Drug Law Reform Benefits Australian Sex Party

AUSTRALIA—While the Australia 21 report has finally concluded that the war on drugs has proved futile, the Sex Party’s rising vote has been directly linked to its policies around drug law reform, according to its president, Fiona Patten. After preferences were distributed following the Niddrie (Vic) by election last week, the Sex Party achieved almost 10 percent of the vote.

“We are the only party to campaign for the decriminalization of all drugs," said Patten. “Our booth workers have told us that there was quite a bit of feedback on the booths about our drug policies”. 

The Sex Party vote has been steadily rising since it won 2.2 percent of the Senate vote in 2010. “The madness around drugs continues to escalate with the Victorian police now forming a special ‘bong taskforce,' and last week 13 police officers in Ballarat spent the entire day raiding four shops that were suspected of selling bongs,” she added. “With community attitudes favoring decriminalization, this is a scandalous waste of police resources.”

Patten said that the regulation of drugs in Australia is increasingly moving towards the tough-on-drugs model and that American drug policy dominated Cabinet and Shadow Cabinet discussions of drug law reform. In 2006, Bronwyn Bishop headed the House of Representatives Standing Committee on Family and Human Services, and released a report entitled, "The Winnable War on Drugs: The Impact of Illicit Drug Use on Families."

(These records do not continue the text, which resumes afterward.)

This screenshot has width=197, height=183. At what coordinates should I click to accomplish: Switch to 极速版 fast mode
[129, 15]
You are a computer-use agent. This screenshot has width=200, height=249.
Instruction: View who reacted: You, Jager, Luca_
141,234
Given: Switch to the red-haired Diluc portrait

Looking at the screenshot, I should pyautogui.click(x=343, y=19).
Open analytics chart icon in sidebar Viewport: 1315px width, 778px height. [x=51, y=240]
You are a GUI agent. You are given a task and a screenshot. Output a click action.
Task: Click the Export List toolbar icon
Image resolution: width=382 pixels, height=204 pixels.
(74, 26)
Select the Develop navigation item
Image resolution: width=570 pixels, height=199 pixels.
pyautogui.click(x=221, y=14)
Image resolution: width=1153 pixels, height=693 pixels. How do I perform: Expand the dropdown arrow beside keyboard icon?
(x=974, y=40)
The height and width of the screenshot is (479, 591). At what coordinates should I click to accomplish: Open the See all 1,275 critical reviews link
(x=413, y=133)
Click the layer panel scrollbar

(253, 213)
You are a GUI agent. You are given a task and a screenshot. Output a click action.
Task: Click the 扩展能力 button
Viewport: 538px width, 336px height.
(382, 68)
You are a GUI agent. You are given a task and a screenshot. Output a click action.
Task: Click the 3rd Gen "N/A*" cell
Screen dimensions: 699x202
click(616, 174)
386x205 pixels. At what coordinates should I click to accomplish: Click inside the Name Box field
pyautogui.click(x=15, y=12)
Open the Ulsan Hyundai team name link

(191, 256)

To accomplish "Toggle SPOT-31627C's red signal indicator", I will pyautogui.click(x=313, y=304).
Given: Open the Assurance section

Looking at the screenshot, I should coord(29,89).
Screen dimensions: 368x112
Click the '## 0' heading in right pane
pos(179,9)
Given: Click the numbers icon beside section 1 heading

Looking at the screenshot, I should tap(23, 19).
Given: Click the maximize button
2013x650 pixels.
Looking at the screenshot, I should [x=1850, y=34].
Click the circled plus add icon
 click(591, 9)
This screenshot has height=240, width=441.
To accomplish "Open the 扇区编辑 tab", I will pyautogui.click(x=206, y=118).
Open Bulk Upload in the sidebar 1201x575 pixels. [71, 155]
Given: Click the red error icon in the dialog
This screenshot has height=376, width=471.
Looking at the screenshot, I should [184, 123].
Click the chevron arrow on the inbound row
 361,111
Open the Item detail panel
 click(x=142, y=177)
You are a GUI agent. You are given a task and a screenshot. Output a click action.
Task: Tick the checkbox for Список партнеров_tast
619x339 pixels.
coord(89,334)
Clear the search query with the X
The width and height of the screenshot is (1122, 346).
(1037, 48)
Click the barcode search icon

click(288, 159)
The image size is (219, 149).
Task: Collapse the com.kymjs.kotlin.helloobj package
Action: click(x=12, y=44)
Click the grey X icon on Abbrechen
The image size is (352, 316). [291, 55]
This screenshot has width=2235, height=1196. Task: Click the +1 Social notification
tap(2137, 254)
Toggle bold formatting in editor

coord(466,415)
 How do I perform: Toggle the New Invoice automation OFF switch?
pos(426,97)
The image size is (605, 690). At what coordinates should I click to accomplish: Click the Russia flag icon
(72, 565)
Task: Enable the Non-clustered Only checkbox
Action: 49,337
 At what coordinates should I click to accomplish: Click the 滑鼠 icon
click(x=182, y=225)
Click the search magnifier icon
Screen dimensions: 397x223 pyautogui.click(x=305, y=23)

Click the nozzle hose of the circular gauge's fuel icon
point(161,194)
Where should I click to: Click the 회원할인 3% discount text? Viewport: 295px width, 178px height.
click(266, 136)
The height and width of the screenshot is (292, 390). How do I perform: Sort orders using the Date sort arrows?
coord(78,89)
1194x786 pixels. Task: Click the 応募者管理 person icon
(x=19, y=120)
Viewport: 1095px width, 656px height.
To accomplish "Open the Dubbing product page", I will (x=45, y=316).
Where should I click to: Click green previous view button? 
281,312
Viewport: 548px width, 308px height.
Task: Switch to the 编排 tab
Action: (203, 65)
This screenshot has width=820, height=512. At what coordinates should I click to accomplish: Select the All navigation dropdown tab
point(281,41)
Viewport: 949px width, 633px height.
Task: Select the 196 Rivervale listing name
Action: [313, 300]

The Committee report went so far as to suggest that children of drug users be adopted.

“The recent round of prohibition on the new synthetic cannabis drugs should have seen the first steps toward a regulated system as these drugs are relatively benign but instead, we got jail sentences and fines that were more than for natural cannabis," said Patten. “When the federal government’s new ‘cannabinomimetics’ (substances that mimic cannabis) laws come on line on May 1, we will see thousands of young Australians who use these drugs for recreational purposes thrown into jail or heavily fined. We will also see increasing numbers of elderly Australians jailed and fined for using these drugs for medical and palliative purposes.”

She said that Attorney General Nicola Roxon had given the electorate more reasons not to vote for Labor by sticking her head in the sand and behaving like a social conservative.

“The ALP do not get the fact that they are bleeding votes to parties like the Sex Party because they are prosecuting ‘victimless crimes’ here and cannot relate the drug use of their own parliamentarians and party officials to the average person," said Patten. "We all use drugs of one kind or another. Ms Roxon should come clean and tell the electorate what drugs she currently uses and what she has used in the past before she makes pronouncements on other people’s behavior."